# anyone???



## mutey78 (Apr 9, 2003)

is anyone catching any eyes??
caught one tonight that was all milked out.. have they already spawned and we missed it?
was at maple dam tonight and water temp was 60 degrees..

if anyone is catching any please post..


----------



## nodakoutdoors.com (Feb 27, 2002)

I've been told by many people that the maple dam is done for the spring....I guess it peaked during the middle of last week? Warden Sunday said nobody has been catching much. (All hearsay, then again....when isn't it  )

We got sick of "waiting" on our dams and moved downriver last night (Red). Didn't get out until 45 minutes before sundown. Needless to say I wish we'd gotten there sooner. We picked up 4 walleyes, the first one within a minute of putting out my line. Missed a heck of a lot more. When the sun dropped the catfish took over.
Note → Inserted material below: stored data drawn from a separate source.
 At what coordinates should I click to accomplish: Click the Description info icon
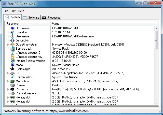[x=12, y=40]
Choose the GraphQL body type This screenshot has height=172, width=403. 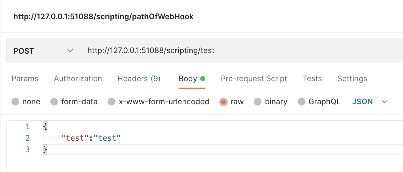[x=302, y=102]
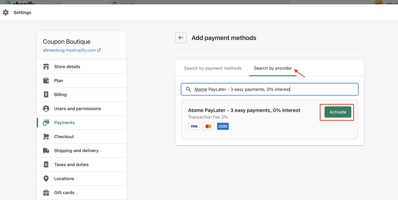Click the Shipping and delivery truck icon
The width and height of the screenshot is (398, 200).
pos(46,150)
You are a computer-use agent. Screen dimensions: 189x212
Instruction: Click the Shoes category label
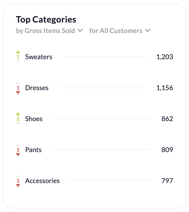[34, 119]
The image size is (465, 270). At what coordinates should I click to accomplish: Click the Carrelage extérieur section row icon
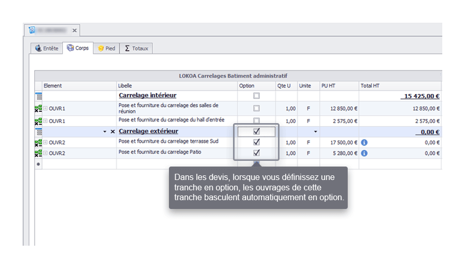(x=39, y=132)
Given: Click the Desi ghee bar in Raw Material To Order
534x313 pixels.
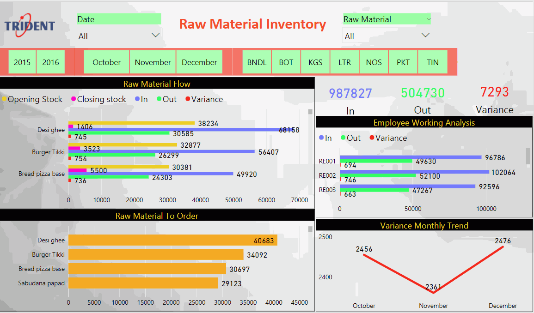Looking at the screenshot, I should pos(172,240).
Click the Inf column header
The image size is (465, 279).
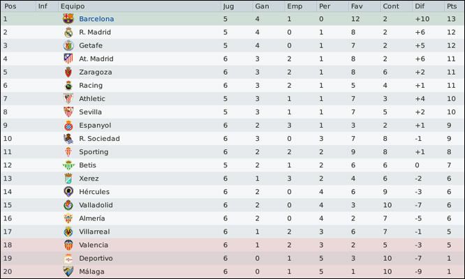pos(43,6)
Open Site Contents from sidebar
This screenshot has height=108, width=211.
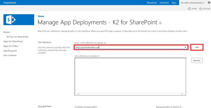click(10, 55)
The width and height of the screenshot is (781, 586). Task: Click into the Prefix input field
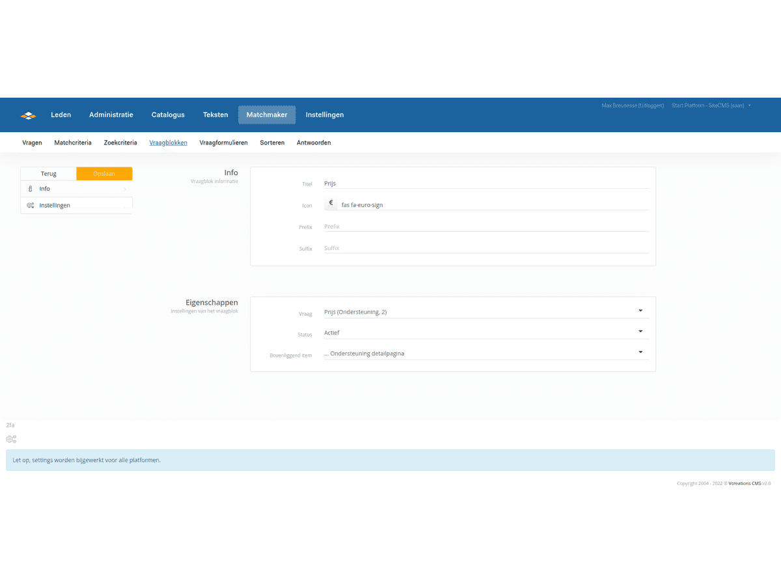(x=486, y=227)
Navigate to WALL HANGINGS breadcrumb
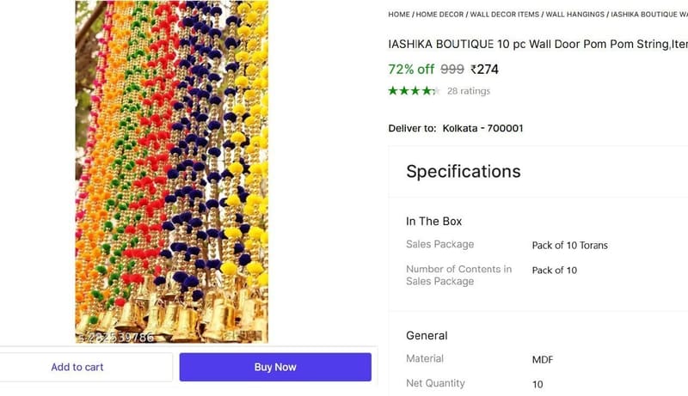 coord(574,15)
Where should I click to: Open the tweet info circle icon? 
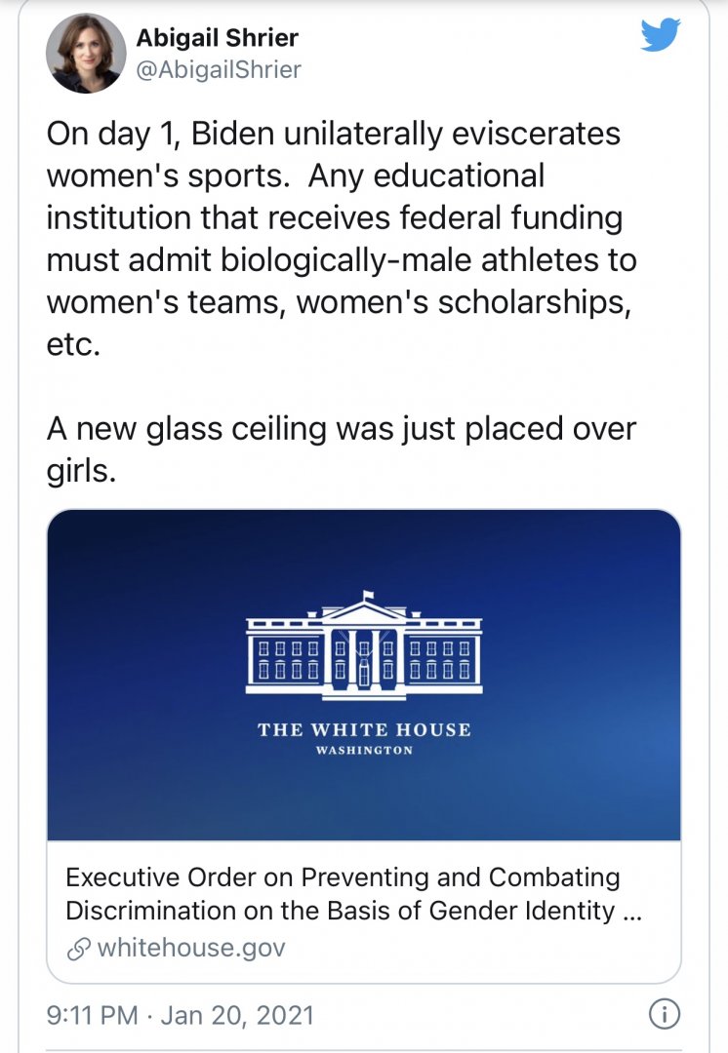pos(664,1014)
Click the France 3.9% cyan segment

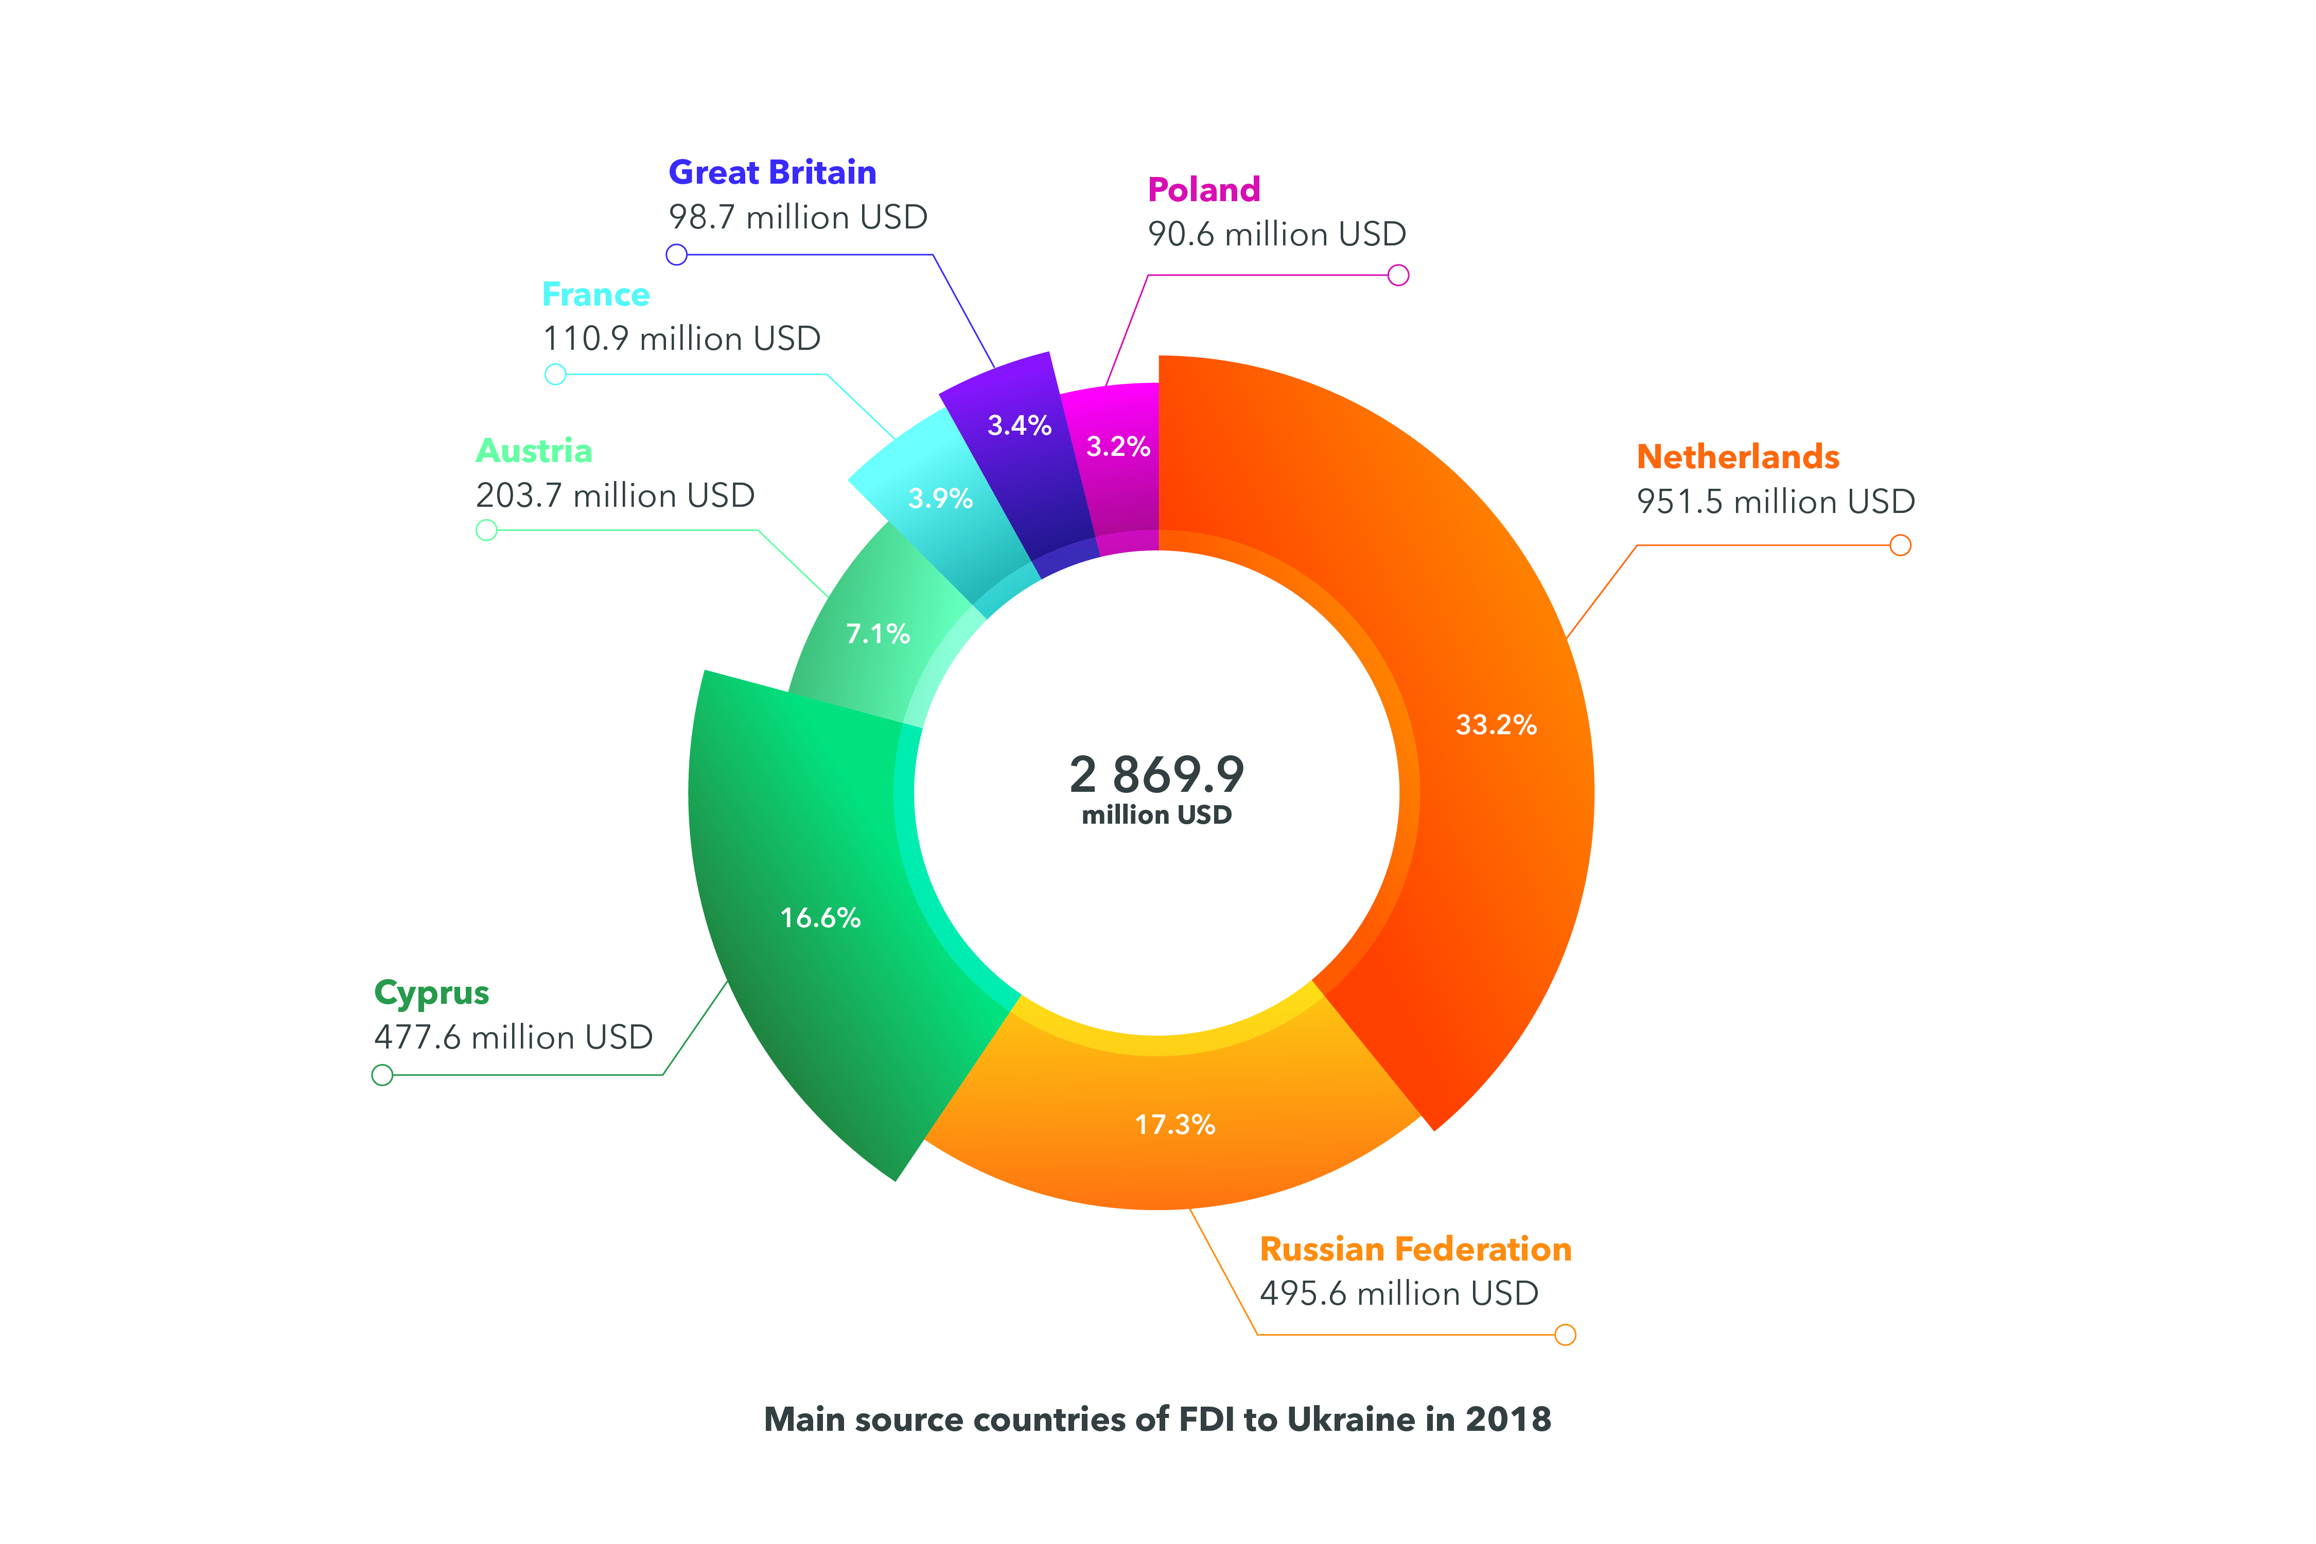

Hopefully we'll be able to get out there again tonight before the rain hits.


----------



## mutey78 (Apr 9, 2003)

do you mind a tag along?
lol..
i cant find these things anywhere.
i need 3 more for a meal
lol..
let me know


----------



## Nick Roehl (Mar 7, 2002)

I have been fishing the Red in the Wahpeton area since ice-out and have done very well. Each time I go out I catch at least 5 eyes. I go down to the river when ever I get a chance. I also caught alot of nice fat Northern Pike before they spawned out.


----------



## mutey78 (Apr 9, 2003)

if anyone would like a fishin buddy, let me know.

dont know much abouty the river or really where to go.
have only caught 2 keepers in the last 6 days.
would like to get a couple more, but its hard not knowing much..

i can fish any night after 4:30 pm..

please help a fisherman in need..lol..


----------